Family planning in the health context shows a concern for the well-being of the family as a
whole and not just for a couple's reproductive function.
Finally, providing integrated family planning and health services on a broad basis
would help the U.S. contend with the ideological charge that the U.S. is more interested in
curbing the numbers of LDC people than it is in their future and well-being. While it can be
argued, and argued effectively, that limitation of numbers may well be one of the most
critical factors in enhancing development potential and improving the chances for
well-being, we should recognize that those who argue along ideological lines have made a
great deal of the fact that the U.S. contribution to development programs and health
programs has steadily shrunk, whereas funding for population programs has steadily
increased. While many explanations may be brought forward to explain these trends, the fact
is that they have been an ideological liability to the U.S. in its crucial developing
relationships with the LDCs. A.I.D. currently spends about $35 million annually in bilateral
programs on the provision of family planning services through integrated delivery systems.

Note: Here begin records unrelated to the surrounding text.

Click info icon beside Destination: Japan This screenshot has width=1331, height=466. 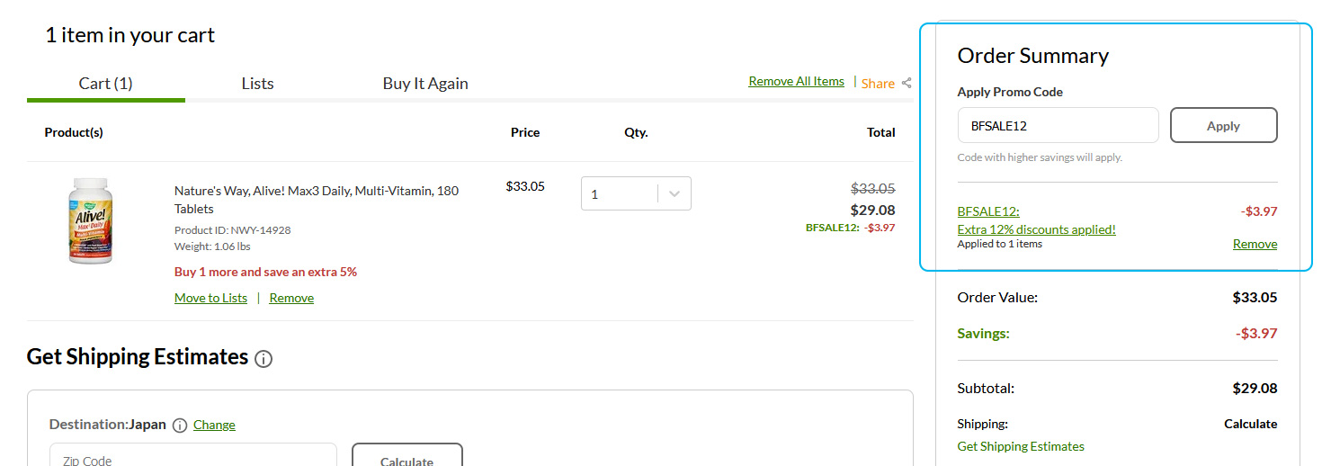click(180, 426)
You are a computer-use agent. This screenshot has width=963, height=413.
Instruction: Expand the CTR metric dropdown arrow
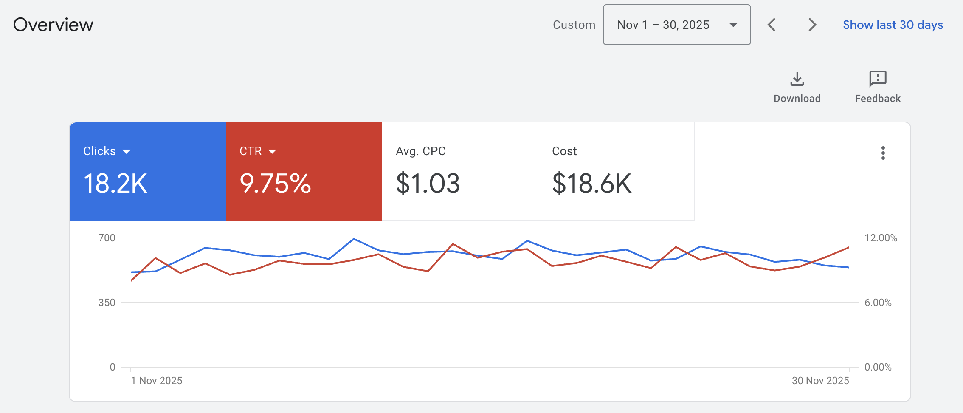click(272, 152)
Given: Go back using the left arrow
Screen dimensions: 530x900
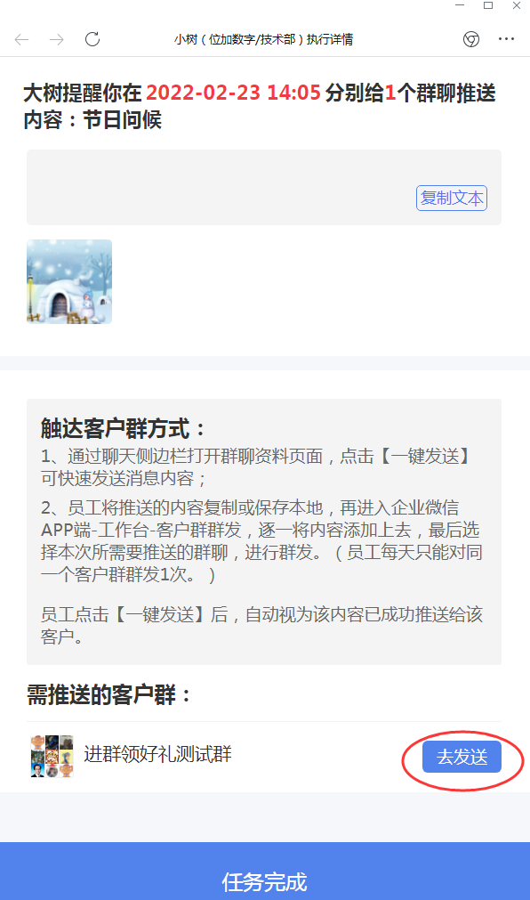Looking at the screenshot, I should [22, 39].
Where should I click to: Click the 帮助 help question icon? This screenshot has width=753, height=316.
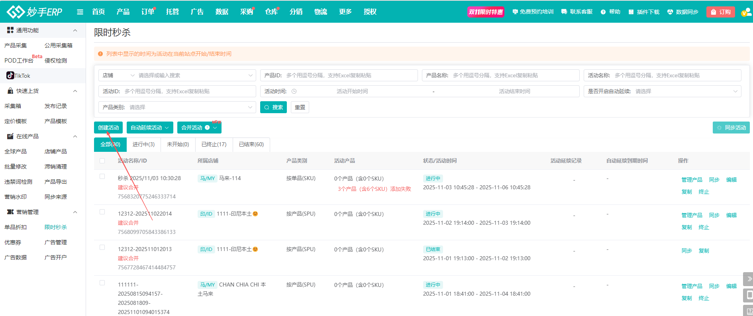(x=603, y=12)
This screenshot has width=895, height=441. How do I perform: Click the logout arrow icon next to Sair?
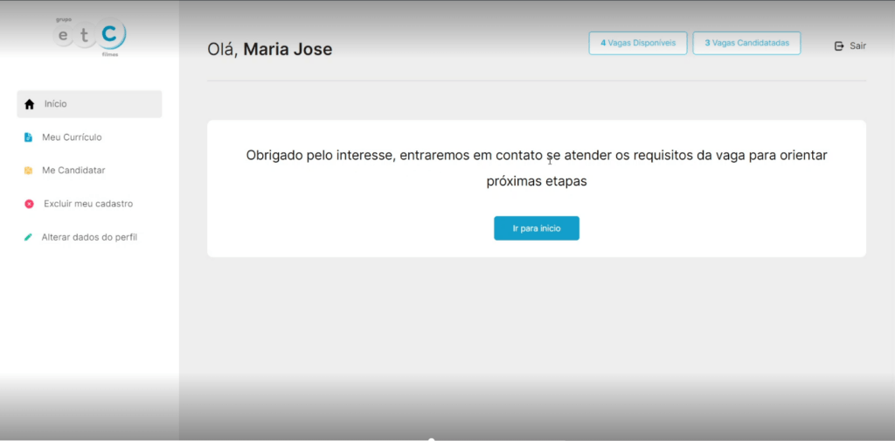[839, 46]
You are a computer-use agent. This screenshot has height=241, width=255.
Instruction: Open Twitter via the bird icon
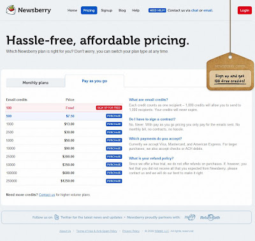pos(57,217)
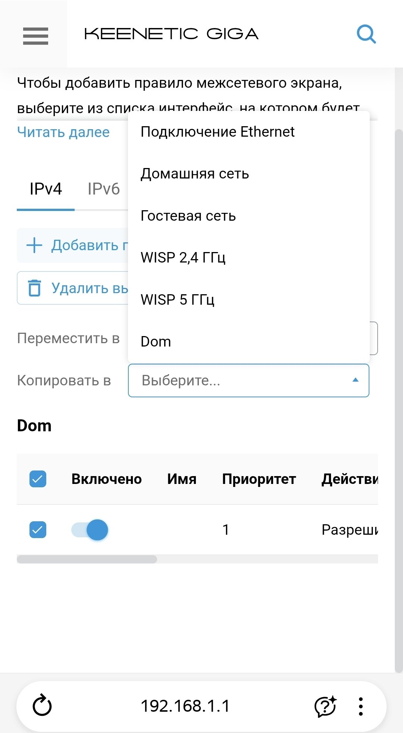Select "Подключение Ethernet" from the list
The width and height of the screenshot is (403, 733).
(218, 132)
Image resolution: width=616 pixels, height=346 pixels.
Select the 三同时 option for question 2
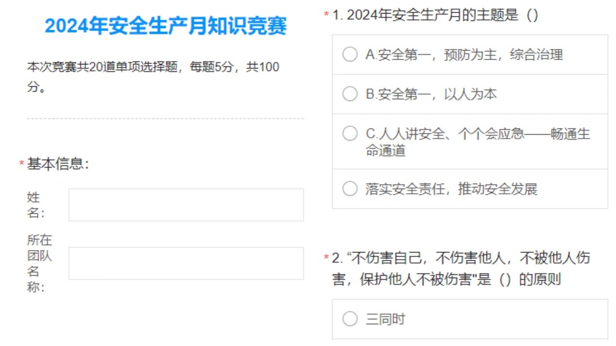coord(350,318)
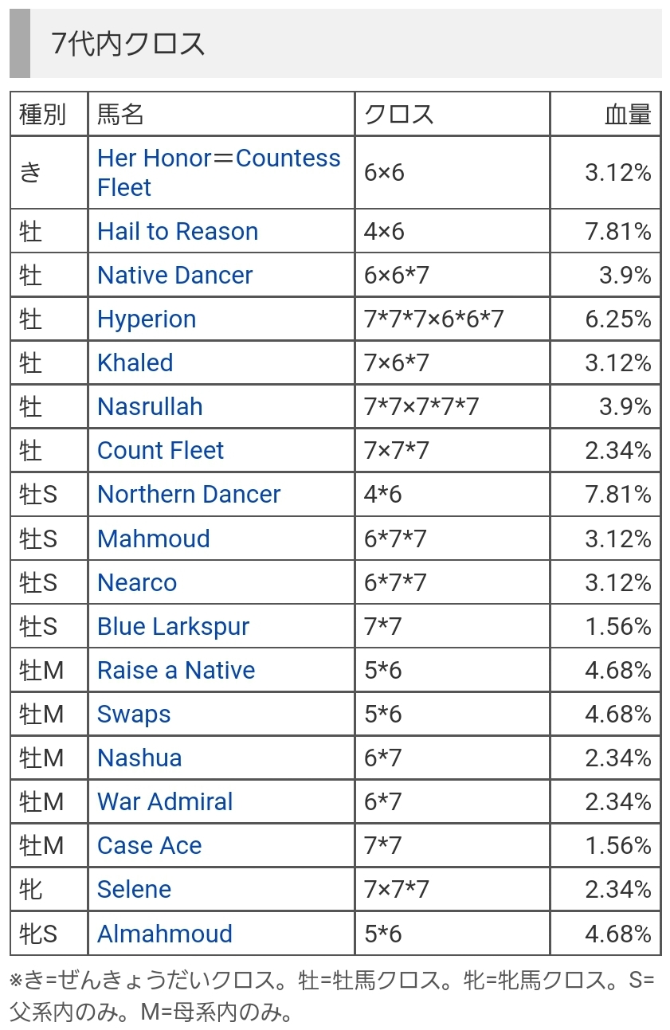The width and height of the screenshot is (670, 1030).
Task: Open the Nashua link
Action: click(x=139, y=758)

Any action to expand such systems must aim at the deployment of truly low- cost services.
Health-related services which involve costly physical structures, high skill requirements, and
expensive supply methods will not produce the desired deployment in any reasonable time.
The basic test of low- cost methods will be whether the LDC governments concerned can
assume responsibility for the financial, administrative, manpower and other elements of
these service extensions. Utilizing existing indigenous structures and personnel (including
traditional medical practitioners who in some countries have shown a strong interest in
family planning) and service methods that involve simply-trained personnel, can help keep
costs within LDC resource capabilities.
2. Commercial Channels. In an increasing number of LDCs, contraceptives (such as condoms,
foam and the Pill) are being made available without prescription requirements through
commercial channels such as drugstores.* The commercial approach offers a practical,
low-cost means of providing family planning services, since it utilizes an existing
distribution system and does not involve financing the further expansion of public clinical
delivery facilities. Both A.I.D. and private organizations like the IPPF are currently testing
commercial distribution schemes in various LDCs to obtain further information on the
feasibility, costs, and degree of family planning acceptance achieved through this approach.
A.I.D. is currently spending about $2 million annually in this area.
In order to stimulate LDC provision of adequate family planning services, whether alone
or in conjunction with health services, A.I.D. has subsidized contraceptive purchases for a
number of years. In FY 1973 requests from A.I.D. bilateral and grantee programs for
contraceptive supplies %% in particular for oral contraceptives and condoms %% increased
markedly, and have continued to accelerate in FY 1974. Additional rapid expansion in demand is
* For obvious reasons, the initiative to distribute prescription drugs through commercial channels should be taken by
local government and not by the US Government.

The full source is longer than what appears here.